Voilà un livre taïwanais délicieusement pittoresque, sensoriel et dont la beauté, tragique et exotique, vous hante longtemps une fois le livre refermé.
Je ne connais pas grand-chose à la littérature taïwanaise mais le peu de livres lus m'a à chaque fois enchantée, voire perturbée. L'an dernier j'avais été totalement conquise par les deux livres « Perle » et «
Membrane » de
Ta-Wei Chi dans lesquels les thèmes de l'identité et du genre, de l'homosexualité, de l'incomplétude des êtres étaient traités avec une grande originalité. Force est de constater que, malgré le style littéraire très différent qui séparent les deux auteurs, la SF et le fantastique pour l'un, le récit de famille de facture assez classique, pour l'autre, ce sont les même références culturelles, les mêmes préoccupations qui peuplent l'imaginaire des deux auteurs. A croire que ce sujet est un sujet central chez les jeunes taïwanais d‘aujourd'hui. Mais j'ai retrouvé également la poésie et la délicatesse même dans les descriptions les plus triviales, ainsi que le témoignage de l'histoire mouvementé de cette île, éléments qui m'avaient émerveillée dans le plus daté «
Récit de lune » de
Song Fen Guo. Bref, il me semble que la littérature taïwanaise regorge de pépites qu'il me tarde de mieux découvrir, et c'est pourquoi, en cette rentrée littéraire, je suis ravie d'avoir jeté mon dévolu sur ce sensoriel
Ghost Town.

- _Consigne 1_: Dans l'extrait choisi, quels livres de Ta-Wei Chi sont cités ?
- _Consigne 2_: Recopiez le passage de l'extrait choisi qui va de « Voilà un livre » jusqu'à « le livre refermé. » inclus.

- _Données brutes_:

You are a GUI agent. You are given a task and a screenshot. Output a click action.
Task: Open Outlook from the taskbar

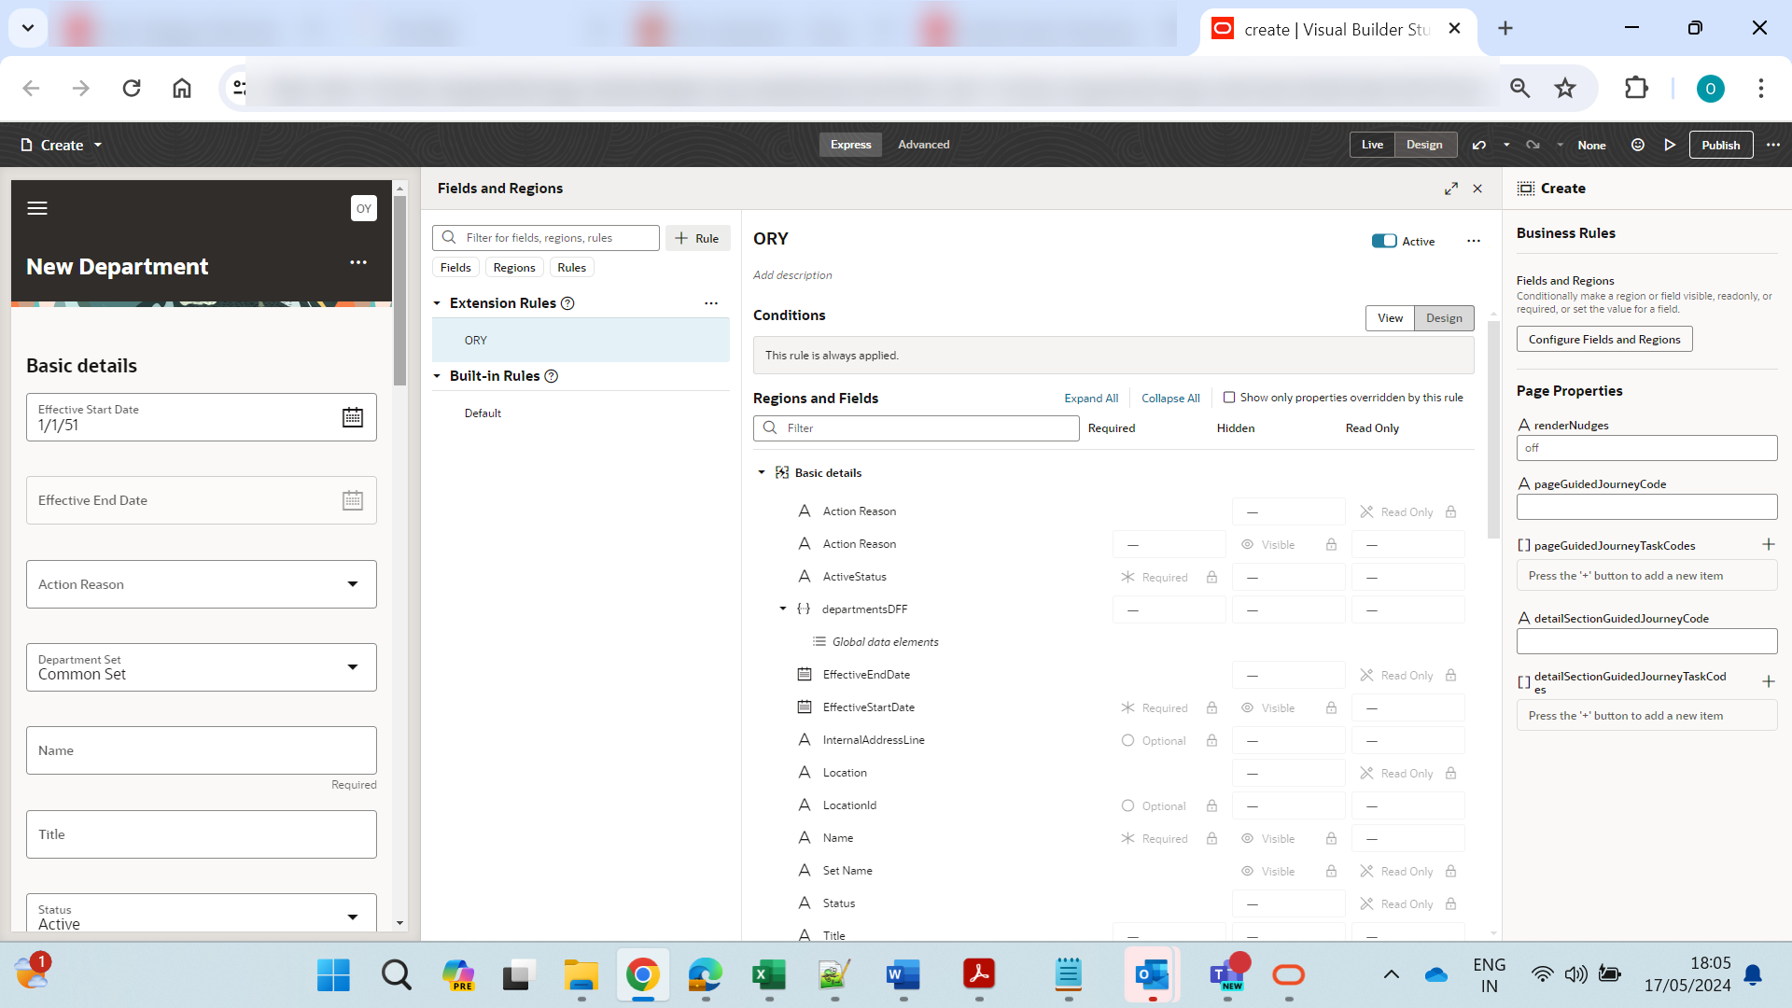point(1152,974)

- _Réponse attendue 1_: « Perle » et « Membrane ».

- _Réponse attendue 2_:
Voilà un livre taïwanais délicieusement pittoresque, sensoriel et dont la beauté, tragique et exotique, vous hante longtemps une fois le livre refermé.